Two matching changes, same mental model at both layers.
  • sendAndPoll is now abort-aware. A merged AbortController composes the caller’s signal with an optional deadlineMs timer into a single AbortSignal. sleep() is replaced with abortableSleep(ms, signal) that rejects immediately on abort. On any abort the client issues a best-effort tasks/cancel to the peer, then throws BinduError(-32040, AbortedByCaller) with data.reason set to "signal" or "deadline" — callers and dashboards can distinguish client-disconnect from budget-exceeded without parsing messages.
  • runPlan enforces a plan-level deadline. preferences.timeout_ms now drives a single AbortController at the planner level, forwarded into compaction and the prompt loop. Default: 30 minutes when unset; hard ceiling 6 hours (schema-validated, requests above the cap return 400 at the API boundary). When the deadline fires, the same abort flows through ctx.abort → callPeer({signal}) → sendAndPoll, cancelling every in-flight peer poll simultaneously.
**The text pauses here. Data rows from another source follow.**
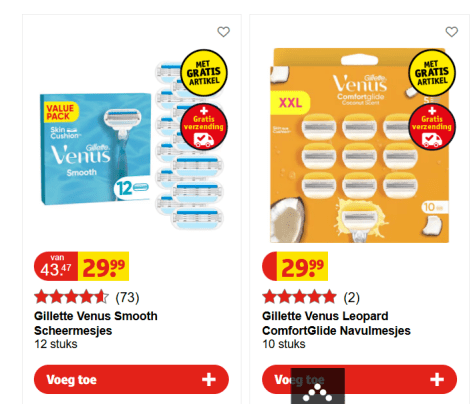Add Gillette Venus Smooth to wishlist heart
The width and height of the screenshot is (475, 404).
(223, 32)

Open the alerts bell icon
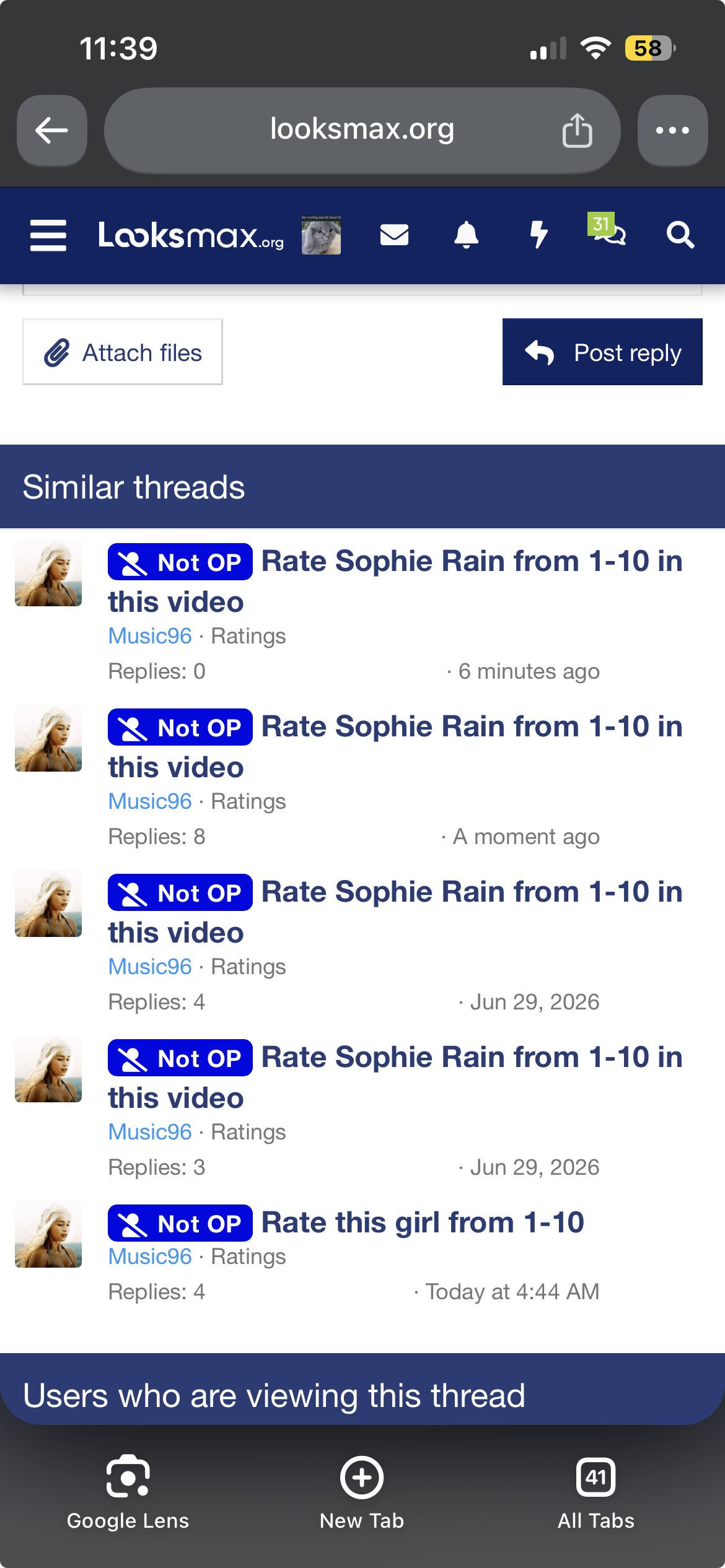467,235
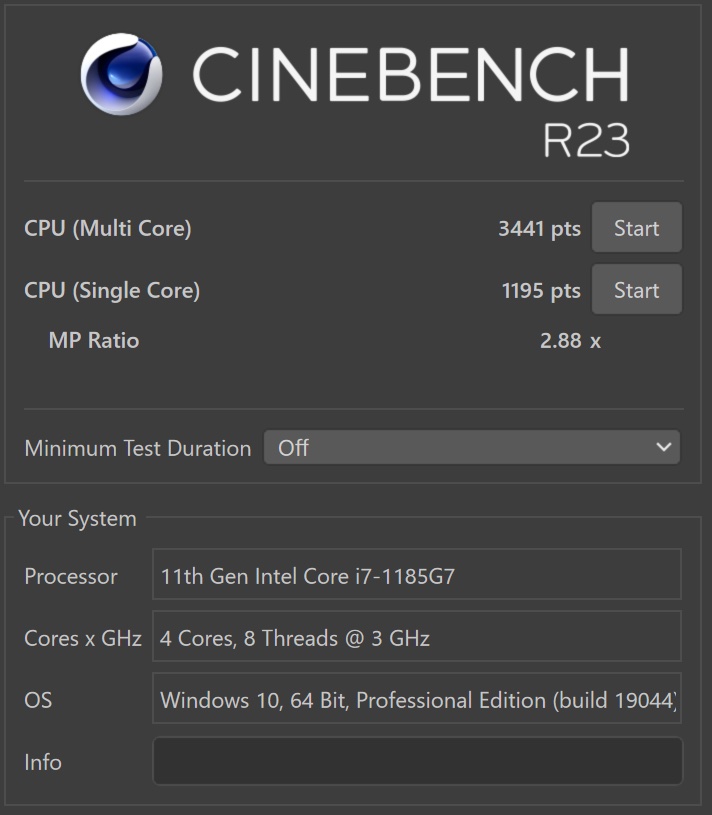Click the CPU (Multi Core) label

pos(108,229)
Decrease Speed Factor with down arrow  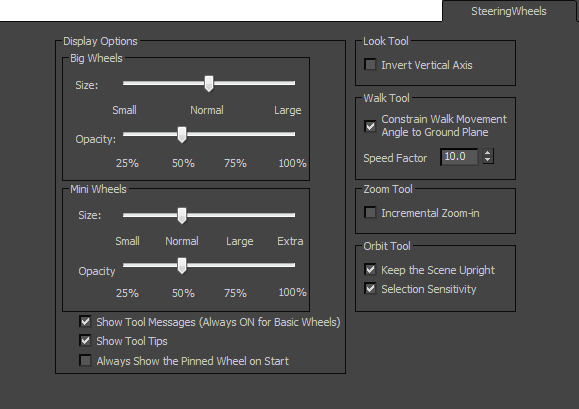tap(488, 160)
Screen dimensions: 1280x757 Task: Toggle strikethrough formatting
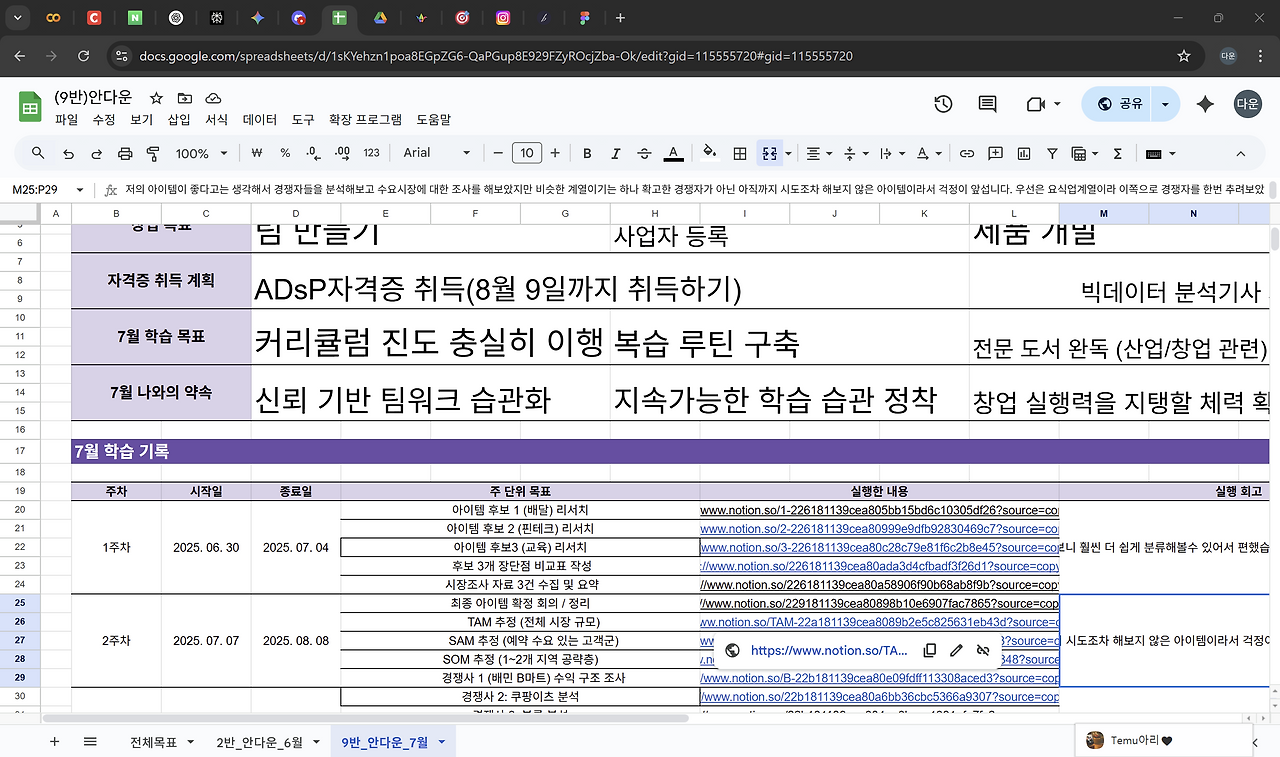tap(643, 153)
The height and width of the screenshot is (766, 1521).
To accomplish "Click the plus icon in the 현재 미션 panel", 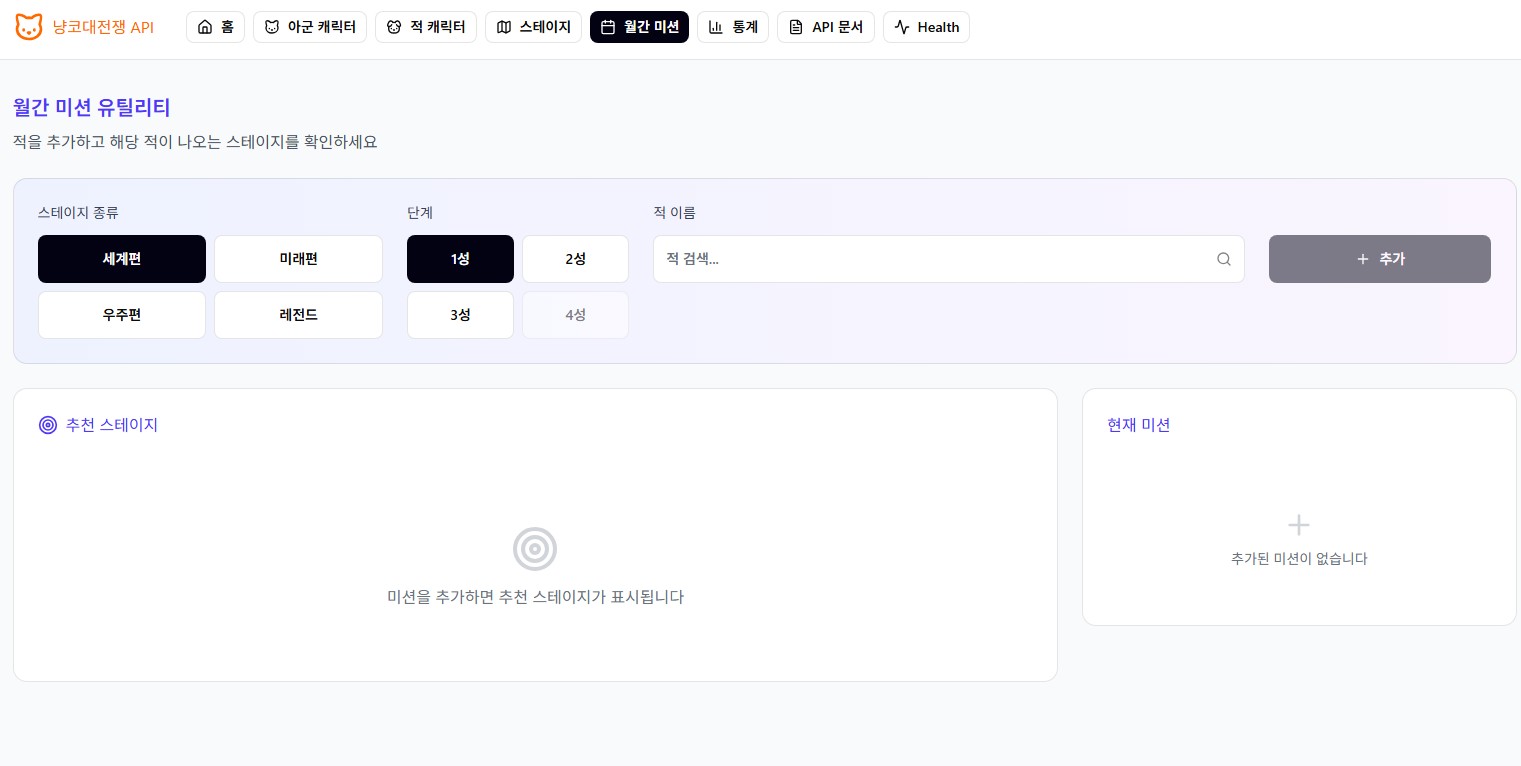I will point(1298,525).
Why the tests didn’t catch it

Two independent blind spots. The existing poll tests used backoffMs: [0, 0, 0, 0] for speed. With zero-millisecond sleeps, the abortable-vs-not-abortable distinction was invisible. A test that actually exercised a real backoff delay while aborting mid-sleep would have caught gap 1 on day one. This is a general trap: performance-minded test setups can accidentally short-circuit the very behavior they’re meant to verify. For gap 2, timeout_ms existed in the schema tests (the schema accepted the value, round-tripped it) but no test asserted the planner actually consumed it. The field was declared for weeks before anyone noticed nothing read it. A single assertion of the form “with timeout_ms: 500, a plan against a stuck peer fails within ~1 second” would have caught the entire class of “preference declared but ignored” bugs.

Class of bug — where else to watch

Every wait loop needs an abort-aware sleep. A signal is only as strong as the awaitable that watches it. setTimeout is not one of those by default. Grep the codebase for setTimeout inside polling or retry loops and audit each one — look specifically for:
  • compaction retry loops
  • any future streaming-backoff paths
  • SDK-side retry helpers (the TypeScript SDK has its own sleep() that will need the same treatment when it grows abort handling)
If a preference exists in the schema, it needs a test that reads it. timeout_ms, max_hops, max_steps, response_format — any field that shapes runtime behavior should have a black-box test of the form “set value X, observe behavior Y.” The contract test (does the schema accept this?) is necessary but not sufficient. Merge caller signals + internal deadlines into one AbortController. Two parallel “who fires first” paths create corner cases: cleanup order, double-abort, race between the two abort listeners. One controller with a reason field keeps the error shape disambiguated without branching at every await. The same pattern now appears in two places — mergeAbort in poll.ts and makePlanDeadline in planner/index.ts — and should be the default shape for any future “fire on external signal OR internal timer” composition.